Oleh karena itu bagi pembaca al-Qur’an
hendaknya melakukan serta menyiapkan suatu yang berhubungan dengan adab-adab
ketika membaca al-Qur’an, karena selain kita mengetahui cara-cara atau metode
membaca al-Qur’an dengan baik dan benar, belajar ilmu tajwid, kita harus
belajar dan mengetahui belajar dan mengatahui adab (tata krama)
ketika membaca al-Qur’an.
B. Rumusan
Masalah
1. Adab-adab ketika membaca Al-Qur'an
2. Perbedaan pendapat tentang mengeraskan suara dan
melirihkan suara ketika membaca Al-Qur'an
3.Perbandingan antara membaca dari mushaf dan membaca dari
hafalan
4.Hal-hal yang dilarang dan dimakruhkan ketika membaca
Al-Qur'an
5.Perselisihan Ulama' tentang lebih utama manakah membaca
sedikit dengan tartil atau membaca cepat dan banyak tanpa tartil.
C. Tujuan Penulisan
Semoga dengan terselesainya makalah ini
dapat memberikan manfaat, menambah wawasan dan pengetahuan kita
tentang al-Qur’an, dan juga dapat mengetahui adab-adab (tata
krama) dalam membaca al-Qur’an.
BAB II
PEMBAHASAN
A. Adab-Adab Ketika Membaca Al-Qur’an.
Al-Qur’anul Kariim
adalah firman Allah SWT yang menjadikannya sebagai pedoman umat manusia dan
mengajarkan, menuntun kepada petunjuk untuk mendapatkan kebaikan, keberkahan
dan keselamatan baik di dunia maupun di akhirat. Seseorang yang membaca,
mempelajari, memahami dan mengamalkan Al-Quran dijanjikan Allah SWT syurga yang
indah, kecukupan dalam hidupnya, kemurahan rezeki, pahala, meleburkan dosa
serta dikabulkannya segala pinta dan doa yang diharapkannya.
Selain itu Allah
SWT menggolongkan dirinya bersama orang-orang mu’min yang mendapatkan Rahmat
dan Syafa’atNya ketika hari kiamat nanti. Sebagaimana sabda Rasulullah SAW yang berbunyi ” Sebaik-baiknya kamu
adalah orang yang membaca dan mempelajari Al-Quran dan mengajarkannya “. (HR.Bukhari)

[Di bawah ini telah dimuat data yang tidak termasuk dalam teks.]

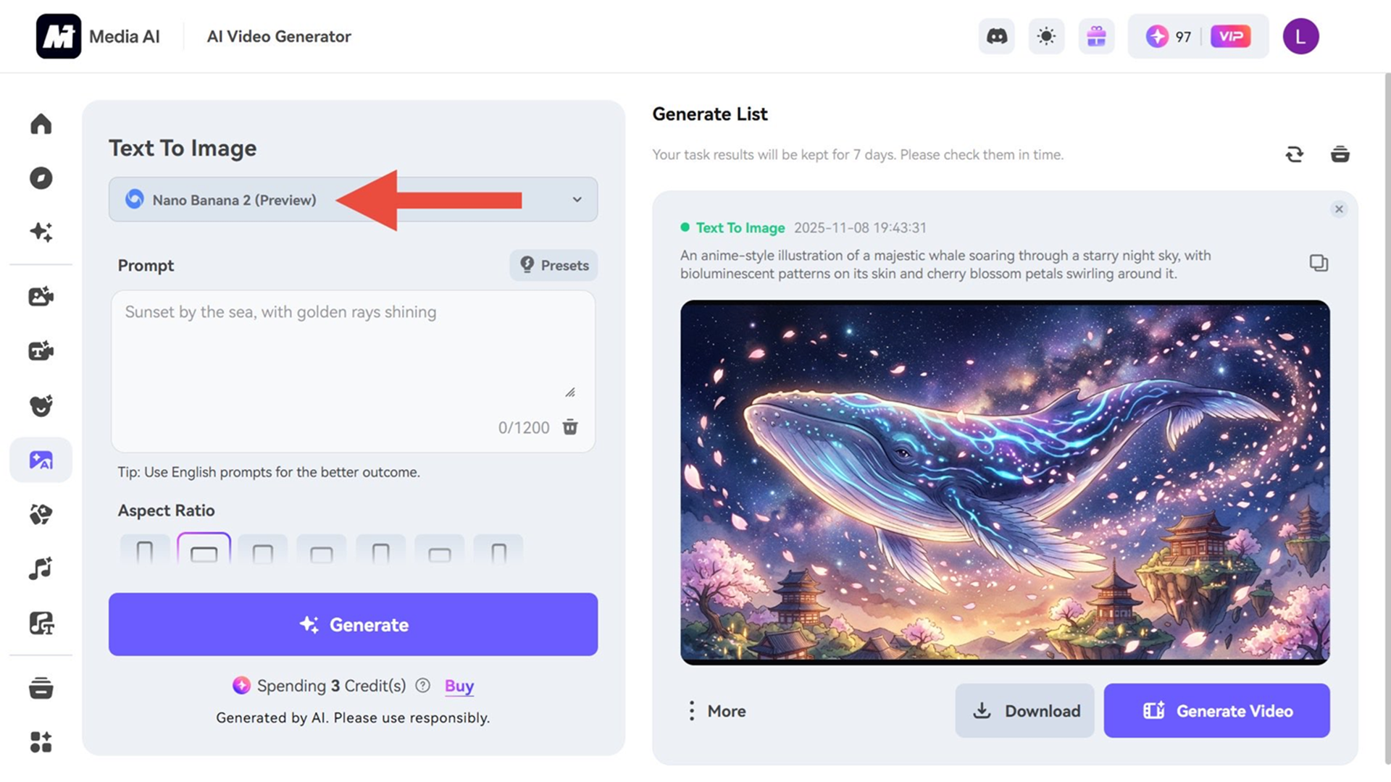
Task: Copy the whale illustration prompt
Action: 1319,263
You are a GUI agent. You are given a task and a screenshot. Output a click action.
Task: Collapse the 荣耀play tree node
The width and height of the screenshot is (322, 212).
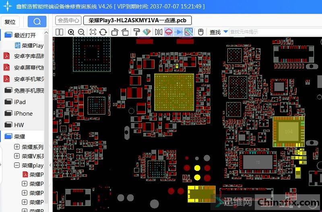(17, 165)
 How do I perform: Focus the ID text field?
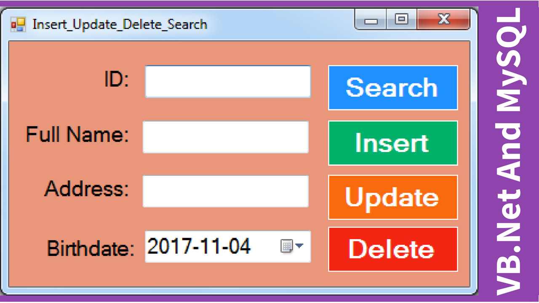(x=228, y=82)
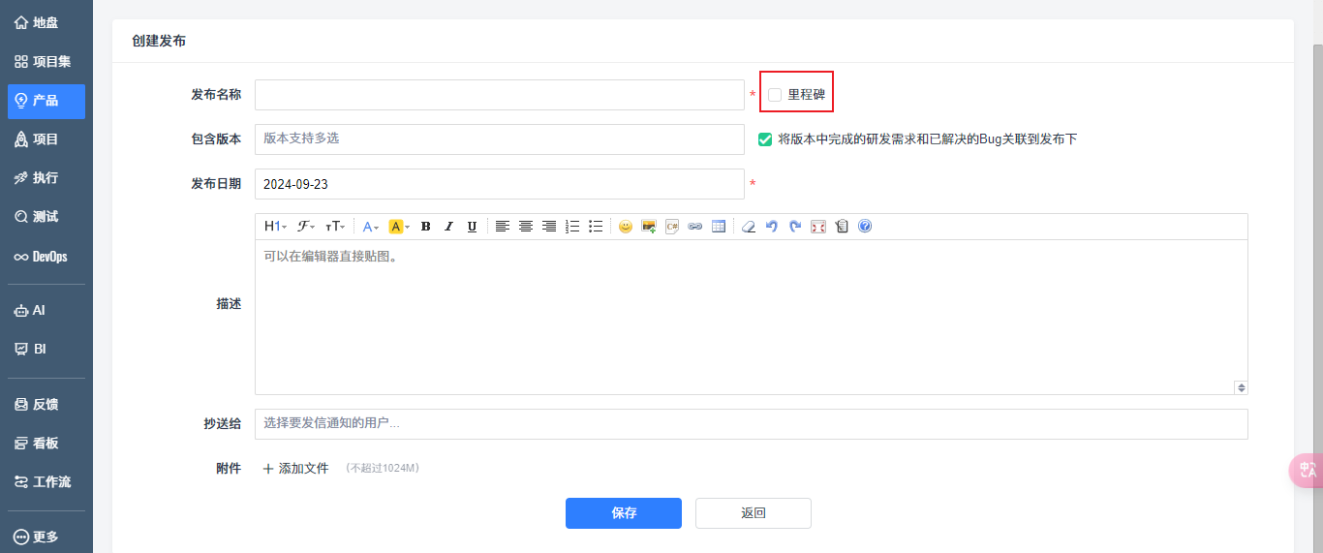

Ada beberapa cara adab atau perilaku ketika seorang muslim membaca
Al-Quran agar mendapatkan kesempurnaan dan mampu memahami serta meresap apa
saja makna yang terkandung dalam tiap ayat Al-Quran.[1] Adapun Adab-adab pembelajaran Al-qur’an di
antaranya:
1. Disunahkan membaca dalam keadaan
suci, dengan duduk yang sopan dan tenang. Namun, diperbolehkan apabila dia membaca dalam
keadaan terkena najis. Imam Haromain berkata, “Orang yang membaca Al-Qur’an dalam keadaan
najis, dia tidak dikatakan mengerjakan hal yang makruh, akan tetapi dia
meninggalkan sesuatu yang utama.” (At-Tibyan,
hal. 58-59). [2]
2.Disunahkan
membaca ditempat yang bersih lebih utamanya dimasjid, dan ada sekelompok ulama
yang memakruhkan membaca al-qur’an dikamar mandi dan dijalanan.
3.Disunahkan
untuk duduk sambil menghadap kiblat dengan khusuk, tenang dan menunudukkan
kepala.
4. Disunahakan
untuk bersiwak sebagai bentuk pengagungan dan pensucian. Ibnu Majah
telah meriwayatkan dari Ali secara maukuf dan al-Bazar dengan sanad yang baik
secara marfu’. “sesungguhnya mulut-mulut kalian itu
adalah jalan bagi al-Qur’an, maka bersihkanlah dengan siwak”.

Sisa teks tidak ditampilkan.